Everything is pulled together with the sense of what Baldwin calls the radix trait, in this case the Miller’s physicality,
as well as by a consistently detailed focus, as though the narrator is looking through a magnifying glass – we see the
hairs on the ‘werte’.
This naturalism is also clear in the similes, which Hazlitt described as acting
as an index pointing to the subject. In the Miller's portrait the external detail figured metaphorically by the spade, the
bristles on a sowe and the furnace all act as indicators of inner character and also link the figure with the tale he is to
tell, as the furnace with the smith.
The truthfulness seems at odds with the narrator’s naiveté, made clear in
the use of hyperbole. An example in htis passage is ‘wel koude he stele’ where as Hoffman says, the reader seems
to be tipped into the act of judging by the sense that if this seems reprehensible, there must be standard by which it appears
to be so. The "wel", in its incongruity, adds to the problems this line creates. Howard has argued that Chaucer-pilgrims wide-eyed
position is in fact a Christian one, stemming from what he argues is the profound irony of loving the man but hating the sin.

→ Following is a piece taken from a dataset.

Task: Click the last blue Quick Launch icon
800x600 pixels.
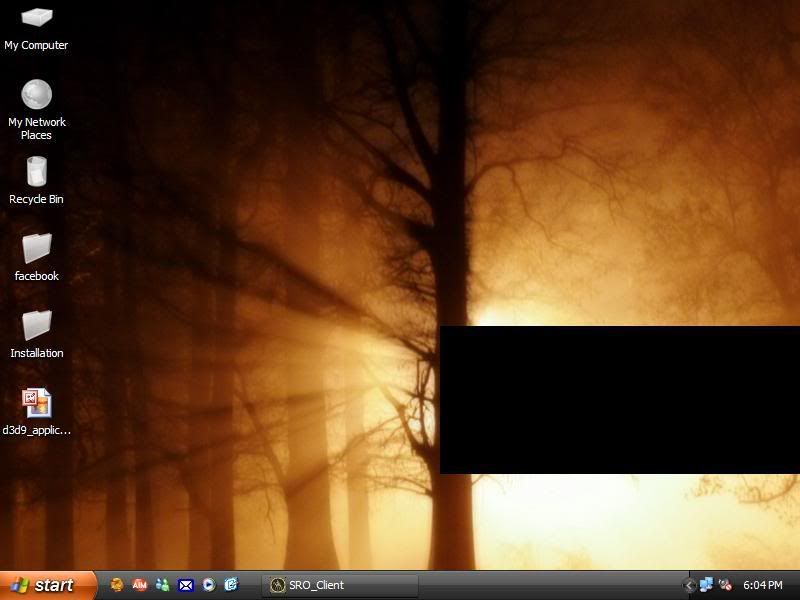Action: (x=231, y=585)
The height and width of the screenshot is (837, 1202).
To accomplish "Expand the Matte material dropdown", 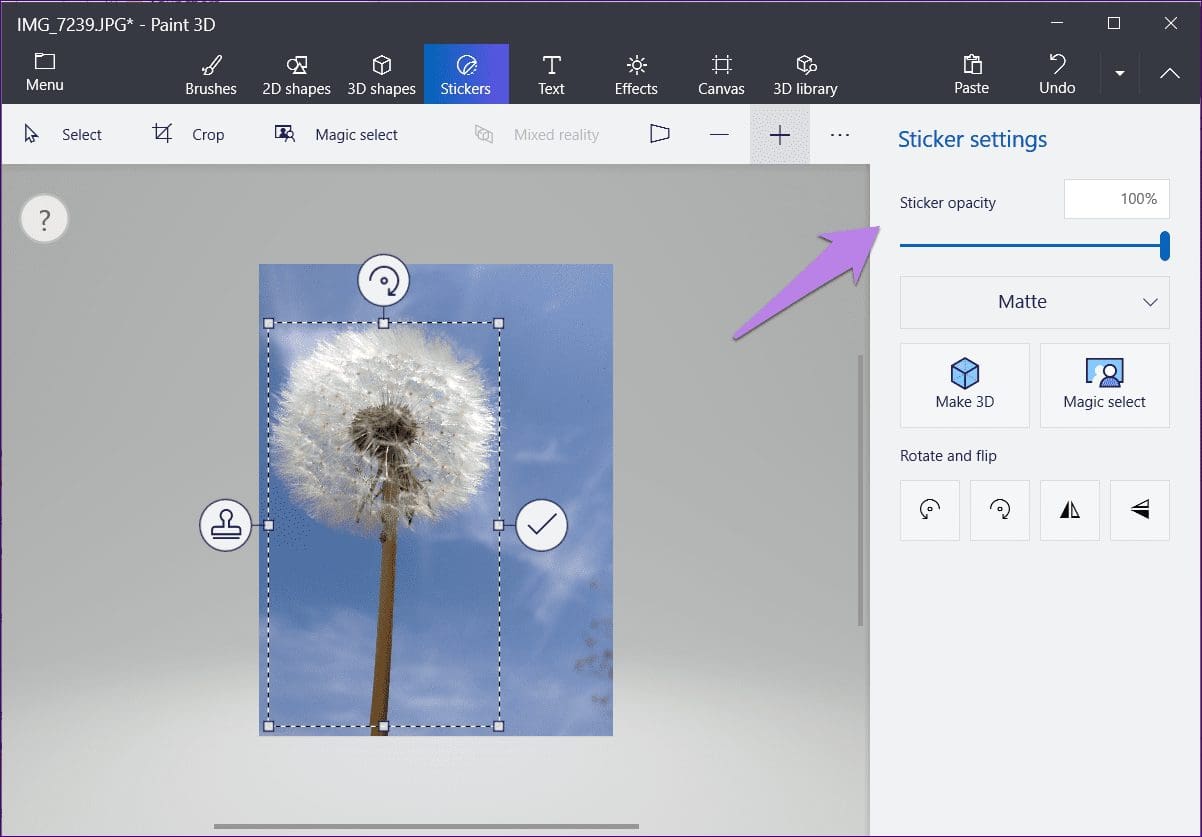I will pyautogui.click(x=1035, y=302).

Here however, the ‘wel’ seems less a gullible readiness to love the sinner than a genial joke. As Donaldson points
out, the narrator does recognise rascals when they are in the lower classes, but at the same time seems to have a kind of
grudging admiration for efficient thievery.
Pearsall and Eberle have commented on Chaucer’s remarkable
lack of outrage toward the word of commerce, an ambivalence some have attributed to his ‘Janus like social position’
between the court and his own origins, and the narrator in a sense is given a degree of sophistication here, listing the fault
but seeing it as a virtue on a level with musical skill.
The bagpipes are obviously linked with the Miller’s
potency and indicate his knowledge of synne, but they are also, like the furnace, a link to his tale, where as Patterson says,
Nature is not only accepted but redeemed. This is most obvious in the scene where the ‘belle of luades’ harmonises
with Alisoun and Nicholas’s melodye. Music also links with what Lindahl sees as a central structural element in the
CT – the medieval festival which account for the emphasis on the group. Howard argued that the idea of serial progression
in the GP ought to be discarded, for the view that Chaucer is here presenting society in little, and that thus the GP is realistic
in detail, universal in depiction of group tendency and profoundly medieval in it’s recognition that ‘this world
is nat so strong’
There is a consistent carnivalesque element in the CT, which is at odds with the pilgrimage,
yet also an inevitable part of its dualistic focus as Bisson says. In the passage, it is notable that as opposed to ideal
pilgrims all the information we are given is external with four lines of qualities, none of which have any direct connection
with the ‘ful devout corage’ of going on pilgrimage.
Described in terms of bestiality, and with the
reference to the sowe, a very clear signal of connection with carnival, his disruptiveness indicated by the anecdotal evidence
given matter-of-factly that he uses his head not for rational thought but for breaking down doors.